One major facet of astronomy research at the OU is the study of stellar astrophysics. This is accomplished via a variety of means, including theoretical investigations employing sophisticated population synthesis codes and observations made across the electromagnetic spectrum with world-leading facilities including The European Southern Observatory's Very Large Telescopes (VLT), the Hubble Space Telescope (HST), the Southern African Large Telescope (SALT), and the Atacama Large Millimetre Array (ALMA). More detailed descriptions of some of our research projects can be found below. We also deploy our fully autonomous robotic telescopes in Tenerife (COAST and PIRATE) for monitoring and surveying of bright targets.
Stellar winds and binary interactions are not the only mechanism by which stars may lose mass - as stars approach the Eddington limit, dynamical instabilities can initiate transient eruptions during which tens of solar masses may be lost over years to decades. These are the so-called luminous blue variables (LBVs), of which Eta Carinae is the most famous example. LBVs have received much interest recently given their identification as the direct progenitors of some of the most luminous type-IIn core-collapse SNe ever detected - a finding that directly contradicts current stellar evolution theory. Clark has a long standing interest in studying LBVs and their transient eruptive episodes, both in the Milky Way and external galaxies, which more closely resemble the host galaxies of highly luminous type IIn SNe. In our own galaxy the proximity of sources enables us to resolve their ejection nebulae, providing a `fossil' record of the long-term mass loss history of their host stars, while multi-object spectrographs and robotic telescopes allow us to mount monitoring campaigns covering whole galaxies and multiple LBVs in order to characterise the duty cycles and properties of the eruptive events, which both lead to mass ejection and appear to pressage the death of some LBVs as core-collapse SNe.

DATA RECORDS:
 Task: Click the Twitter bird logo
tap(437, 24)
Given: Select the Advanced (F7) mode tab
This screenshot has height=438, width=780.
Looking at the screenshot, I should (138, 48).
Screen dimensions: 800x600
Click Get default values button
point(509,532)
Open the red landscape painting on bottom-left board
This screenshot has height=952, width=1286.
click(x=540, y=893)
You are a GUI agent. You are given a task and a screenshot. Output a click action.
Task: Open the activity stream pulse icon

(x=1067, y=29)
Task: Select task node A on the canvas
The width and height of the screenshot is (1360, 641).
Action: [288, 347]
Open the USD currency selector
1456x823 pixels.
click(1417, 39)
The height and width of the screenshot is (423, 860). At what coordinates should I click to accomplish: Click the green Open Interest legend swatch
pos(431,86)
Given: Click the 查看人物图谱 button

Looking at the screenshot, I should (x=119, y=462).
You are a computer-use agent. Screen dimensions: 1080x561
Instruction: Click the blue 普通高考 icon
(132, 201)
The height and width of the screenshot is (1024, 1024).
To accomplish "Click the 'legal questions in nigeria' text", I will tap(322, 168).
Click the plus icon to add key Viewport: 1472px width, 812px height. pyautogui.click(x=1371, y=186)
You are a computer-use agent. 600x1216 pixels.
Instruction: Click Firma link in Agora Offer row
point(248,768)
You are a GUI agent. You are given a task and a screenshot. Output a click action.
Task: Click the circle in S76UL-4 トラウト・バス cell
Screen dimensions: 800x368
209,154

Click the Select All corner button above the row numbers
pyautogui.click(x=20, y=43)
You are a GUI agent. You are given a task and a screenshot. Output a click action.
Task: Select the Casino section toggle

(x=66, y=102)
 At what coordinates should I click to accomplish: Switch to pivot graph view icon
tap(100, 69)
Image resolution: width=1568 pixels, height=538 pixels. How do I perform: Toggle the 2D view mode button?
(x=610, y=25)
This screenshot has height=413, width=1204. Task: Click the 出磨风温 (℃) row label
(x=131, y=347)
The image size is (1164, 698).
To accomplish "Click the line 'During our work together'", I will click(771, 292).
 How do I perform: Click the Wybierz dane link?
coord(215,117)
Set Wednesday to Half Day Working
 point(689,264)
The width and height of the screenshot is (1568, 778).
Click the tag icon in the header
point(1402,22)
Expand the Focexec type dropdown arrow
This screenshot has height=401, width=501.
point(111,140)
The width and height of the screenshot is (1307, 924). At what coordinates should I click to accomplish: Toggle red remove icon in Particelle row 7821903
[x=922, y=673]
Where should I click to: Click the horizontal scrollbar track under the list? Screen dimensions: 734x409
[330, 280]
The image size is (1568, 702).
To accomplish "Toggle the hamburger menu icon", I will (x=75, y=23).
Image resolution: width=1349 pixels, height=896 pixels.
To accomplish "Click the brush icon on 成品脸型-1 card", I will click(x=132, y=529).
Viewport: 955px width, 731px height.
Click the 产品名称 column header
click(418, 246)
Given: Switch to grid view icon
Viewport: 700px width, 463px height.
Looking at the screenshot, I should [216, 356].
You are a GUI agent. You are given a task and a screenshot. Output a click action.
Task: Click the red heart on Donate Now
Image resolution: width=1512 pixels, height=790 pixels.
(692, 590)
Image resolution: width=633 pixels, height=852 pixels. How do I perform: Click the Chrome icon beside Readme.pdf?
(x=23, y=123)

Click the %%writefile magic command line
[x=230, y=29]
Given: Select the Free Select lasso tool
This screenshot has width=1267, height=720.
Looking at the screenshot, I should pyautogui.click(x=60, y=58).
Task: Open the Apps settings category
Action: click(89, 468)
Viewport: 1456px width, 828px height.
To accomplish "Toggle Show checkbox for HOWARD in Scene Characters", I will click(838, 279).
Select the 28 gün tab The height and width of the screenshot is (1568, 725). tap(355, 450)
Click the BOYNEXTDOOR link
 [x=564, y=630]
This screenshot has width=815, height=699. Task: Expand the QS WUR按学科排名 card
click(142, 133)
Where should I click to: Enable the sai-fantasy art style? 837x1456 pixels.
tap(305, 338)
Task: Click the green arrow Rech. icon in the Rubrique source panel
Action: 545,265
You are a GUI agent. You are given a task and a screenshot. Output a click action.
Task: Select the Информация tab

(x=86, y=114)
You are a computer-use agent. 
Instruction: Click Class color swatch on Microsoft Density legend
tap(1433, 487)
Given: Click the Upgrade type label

TASKS TO PERFORM:
**1.** Set down the portion of the stellar astrophysics text starting at "One major facet" and ending at "of bright targets.".
**2.** According to the stellar astrophysics text, which star is the most famous example of a luminous blue variable?

RESPONSES FOR EACH TASK:
**1.**
One major facet of astronomy research at the OU is the study of stellar astrophysics. This is accomplished via a variety of means, including theoretical investigations employing sophisticated population synthesis codes and observations made across the electromagnetic spectrum with world-leading facilities including The European Southern Observatory's Very Large Telescopes (VLT), the Hubble Space Telescope (HST), the Southern African Large Telescope (SALT), and the Atacama Large Millimetre Array (ALMA). More detailed descriptions of some of our research projects can be found below. We also deploy our fully autonomous robotic telescopes in Tenerife (COAST and PIRATE) for monitoring and surveying of bright targets.

**2.** Eta Carinae